Somewhere between The Postman and Open Range, Kevin Costner decided playing a dirt bag was the new Stanislavski and never looked back. His alcoholic ex-baseball player was the perfect foil for Joan Allen’s icy resentment in The Upside of Anger and here, in political satire/soppy melodrama Swing Vote, Costner does us one better: Earnest “Bud” Johnson — a foul-mouthed, beer-swilling All-American loser who can’t be bothered to wake up for work, let alone vote — becomes the person responsible for choosing the next President of the United States.
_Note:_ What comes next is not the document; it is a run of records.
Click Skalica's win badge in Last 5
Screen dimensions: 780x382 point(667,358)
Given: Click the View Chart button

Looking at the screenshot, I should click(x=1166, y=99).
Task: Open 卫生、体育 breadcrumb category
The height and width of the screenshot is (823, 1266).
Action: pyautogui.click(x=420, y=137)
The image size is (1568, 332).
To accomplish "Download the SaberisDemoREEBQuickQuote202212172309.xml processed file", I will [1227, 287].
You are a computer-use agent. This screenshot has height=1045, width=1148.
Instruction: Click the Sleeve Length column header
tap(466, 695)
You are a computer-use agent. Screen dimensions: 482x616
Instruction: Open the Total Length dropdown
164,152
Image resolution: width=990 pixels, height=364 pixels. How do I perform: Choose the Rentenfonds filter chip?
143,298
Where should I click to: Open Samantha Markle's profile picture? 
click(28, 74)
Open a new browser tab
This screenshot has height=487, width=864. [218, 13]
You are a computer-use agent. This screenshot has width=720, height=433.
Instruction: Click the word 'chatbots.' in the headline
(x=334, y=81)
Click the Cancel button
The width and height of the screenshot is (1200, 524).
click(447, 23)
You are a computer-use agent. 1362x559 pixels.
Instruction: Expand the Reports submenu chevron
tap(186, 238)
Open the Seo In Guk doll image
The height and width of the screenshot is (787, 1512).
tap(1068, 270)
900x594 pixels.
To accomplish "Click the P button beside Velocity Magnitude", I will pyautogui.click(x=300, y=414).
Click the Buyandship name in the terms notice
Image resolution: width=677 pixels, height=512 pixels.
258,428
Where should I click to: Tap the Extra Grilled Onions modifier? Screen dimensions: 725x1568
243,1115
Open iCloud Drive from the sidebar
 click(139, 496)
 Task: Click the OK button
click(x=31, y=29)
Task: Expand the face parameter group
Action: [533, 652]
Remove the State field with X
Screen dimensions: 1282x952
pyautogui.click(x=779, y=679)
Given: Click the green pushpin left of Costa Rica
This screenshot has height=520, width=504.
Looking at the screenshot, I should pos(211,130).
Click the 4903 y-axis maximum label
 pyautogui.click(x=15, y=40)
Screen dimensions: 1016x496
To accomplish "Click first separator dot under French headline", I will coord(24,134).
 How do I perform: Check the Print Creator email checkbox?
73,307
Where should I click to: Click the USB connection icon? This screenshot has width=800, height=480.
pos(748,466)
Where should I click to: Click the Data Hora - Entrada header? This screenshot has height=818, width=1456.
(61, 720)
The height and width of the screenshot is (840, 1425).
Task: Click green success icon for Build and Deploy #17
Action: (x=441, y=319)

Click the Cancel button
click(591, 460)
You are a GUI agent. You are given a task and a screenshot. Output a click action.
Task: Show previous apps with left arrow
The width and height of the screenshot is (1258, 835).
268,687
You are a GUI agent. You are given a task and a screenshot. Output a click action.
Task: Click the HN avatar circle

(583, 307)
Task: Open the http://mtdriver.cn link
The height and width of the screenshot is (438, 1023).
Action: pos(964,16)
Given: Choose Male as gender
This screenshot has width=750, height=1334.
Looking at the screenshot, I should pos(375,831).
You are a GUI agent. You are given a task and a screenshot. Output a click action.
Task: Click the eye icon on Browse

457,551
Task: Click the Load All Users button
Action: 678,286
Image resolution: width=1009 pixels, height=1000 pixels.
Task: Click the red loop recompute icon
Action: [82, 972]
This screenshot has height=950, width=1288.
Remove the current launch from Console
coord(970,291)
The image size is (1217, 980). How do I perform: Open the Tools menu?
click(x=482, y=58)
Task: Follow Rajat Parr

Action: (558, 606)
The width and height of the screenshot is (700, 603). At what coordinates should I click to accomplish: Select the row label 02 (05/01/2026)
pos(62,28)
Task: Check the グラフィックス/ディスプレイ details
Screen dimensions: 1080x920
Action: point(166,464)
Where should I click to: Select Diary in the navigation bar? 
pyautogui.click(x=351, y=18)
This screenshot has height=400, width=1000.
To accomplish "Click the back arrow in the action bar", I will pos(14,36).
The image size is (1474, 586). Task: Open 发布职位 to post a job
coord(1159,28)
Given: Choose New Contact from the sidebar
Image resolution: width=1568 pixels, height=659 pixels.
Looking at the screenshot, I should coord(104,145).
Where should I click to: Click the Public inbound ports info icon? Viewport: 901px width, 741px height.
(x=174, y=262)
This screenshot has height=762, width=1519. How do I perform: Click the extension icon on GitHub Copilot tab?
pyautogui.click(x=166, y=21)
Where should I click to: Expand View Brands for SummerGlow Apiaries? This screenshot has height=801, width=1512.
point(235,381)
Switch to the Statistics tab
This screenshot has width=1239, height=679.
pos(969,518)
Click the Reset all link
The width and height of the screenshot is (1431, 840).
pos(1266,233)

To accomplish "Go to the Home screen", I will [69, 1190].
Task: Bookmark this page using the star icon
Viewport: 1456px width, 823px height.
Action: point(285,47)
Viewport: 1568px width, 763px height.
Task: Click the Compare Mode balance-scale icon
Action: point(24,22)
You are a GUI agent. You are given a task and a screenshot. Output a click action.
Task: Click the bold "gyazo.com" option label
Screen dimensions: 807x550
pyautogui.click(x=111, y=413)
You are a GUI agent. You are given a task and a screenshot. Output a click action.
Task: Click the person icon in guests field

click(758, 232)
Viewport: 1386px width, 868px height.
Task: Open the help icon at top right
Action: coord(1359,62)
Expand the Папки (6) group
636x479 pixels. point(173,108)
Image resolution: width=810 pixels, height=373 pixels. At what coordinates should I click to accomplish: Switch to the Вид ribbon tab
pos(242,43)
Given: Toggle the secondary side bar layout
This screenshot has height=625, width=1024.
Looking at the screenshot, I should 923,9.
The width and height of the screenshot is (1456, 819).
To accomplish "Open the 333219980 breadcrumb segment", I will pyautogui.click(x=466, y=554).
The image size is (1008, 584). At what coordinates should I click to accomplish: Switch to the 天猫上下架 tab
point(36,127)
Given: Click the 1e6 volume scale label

And what’s worse, the film posits that America deserves a bum like Bud, one of few interesting issues it dares to raise.
When Bud’s disapproving 12-year-old daughter Molly (Madeline Carroll) gets stood up on election night, she sneaks into the polling station and does his civic duty for him. Unknown to Bud, the machine’s snafu causes a dead-lock election to rest on a single vote in the sleepy town of Texico, New Mexico, as candidates from both sides (Kelsey Grammer and Dennis Hopper are the red- and blue-state types, respectively) cater their platforms to Bud’s ever-changing whims.
First-time director/screenwriter Joshua Michael Stern has a knack for Gilmore Girls-style bantering, but not satire. Many critics will liken his direction to cinematic flip-flopping as the tone abruptly shifts from white-trash comedy to Wag the Dog absurdism (a pro-life commercial has children disappearing from a swing set in multi-coloured poofs), to a genuinely sad portrayal of Molly’s parental neglect. But Bud has a choice to make and — no matter how many NASCAR joy rides, Willie Nelson endorsements or poker hands Grammer’s incumbent President lets him win — Swing Vote makes a worthwhile statement on political engagement. Bud might not be able to speak for himself, but he does personify an apathetic America. And that’s why Swing Vote matters.